[Study material]

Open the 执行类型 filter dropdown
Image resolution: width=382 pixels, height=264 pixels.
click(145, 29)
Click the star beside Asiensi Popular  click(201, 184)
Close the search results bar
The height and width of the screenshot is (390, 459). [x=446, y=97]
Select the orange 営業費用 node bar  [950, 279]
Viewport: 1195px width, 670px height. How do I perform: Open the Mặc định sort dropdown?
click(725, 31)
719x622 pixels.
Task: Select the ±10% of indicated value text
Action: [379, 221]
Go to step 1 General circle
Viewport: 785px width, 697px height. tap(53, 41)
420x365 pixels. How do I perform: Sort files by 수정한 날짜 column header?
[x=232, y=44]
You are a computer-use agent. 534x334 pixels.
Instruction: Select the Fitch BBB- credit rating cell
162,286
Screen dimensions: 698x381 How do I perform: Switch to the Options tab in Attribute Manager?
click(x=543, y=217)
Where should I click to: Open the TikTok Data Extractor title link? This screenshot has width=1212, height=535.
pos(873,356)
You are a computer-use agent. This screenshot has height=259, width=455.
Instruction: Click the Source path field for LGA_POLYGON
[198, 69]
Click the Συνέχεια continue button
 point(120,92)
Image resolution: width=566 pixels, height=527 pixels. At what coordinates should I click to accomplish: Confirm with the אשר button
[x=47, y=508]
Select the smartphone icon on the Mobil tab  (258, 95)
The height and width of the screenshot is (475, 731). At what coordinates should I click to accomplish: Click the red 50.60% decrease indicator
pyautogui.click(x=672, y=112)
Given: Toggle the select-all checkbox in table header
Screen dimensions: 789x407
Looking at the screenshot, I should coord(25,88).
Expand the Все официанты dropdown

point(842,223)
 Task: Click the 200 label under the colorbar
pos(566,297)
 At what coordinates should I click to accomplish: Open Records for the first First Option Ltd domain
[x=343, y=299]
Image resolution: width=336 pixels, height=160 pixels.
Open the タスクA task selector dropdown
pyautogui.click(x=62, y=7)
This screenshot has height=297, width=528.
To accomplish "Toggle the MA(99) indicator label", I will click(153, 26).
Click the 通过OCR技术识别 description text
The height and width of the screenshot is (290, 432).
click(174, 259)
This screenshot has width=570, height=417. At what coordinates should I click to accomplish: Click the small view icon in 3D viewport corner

[/Study material]

### About this task:
For this exercise, please output exactly the lines above starting at the line with "Click the Συνέχεια continue button" and ending at the line with "Select the smartphone", ends included.

### Answer to the exercise:
Click the Συνέχεια continue button
 point(120,92)
Image resolution: width=566 pixels, height=527 pixels. At what coordinates should I click to accomplish: Confirm with the אשר button
[x=47, y=508]
Select the smartphone icon on the Mobil tab  (258, 95)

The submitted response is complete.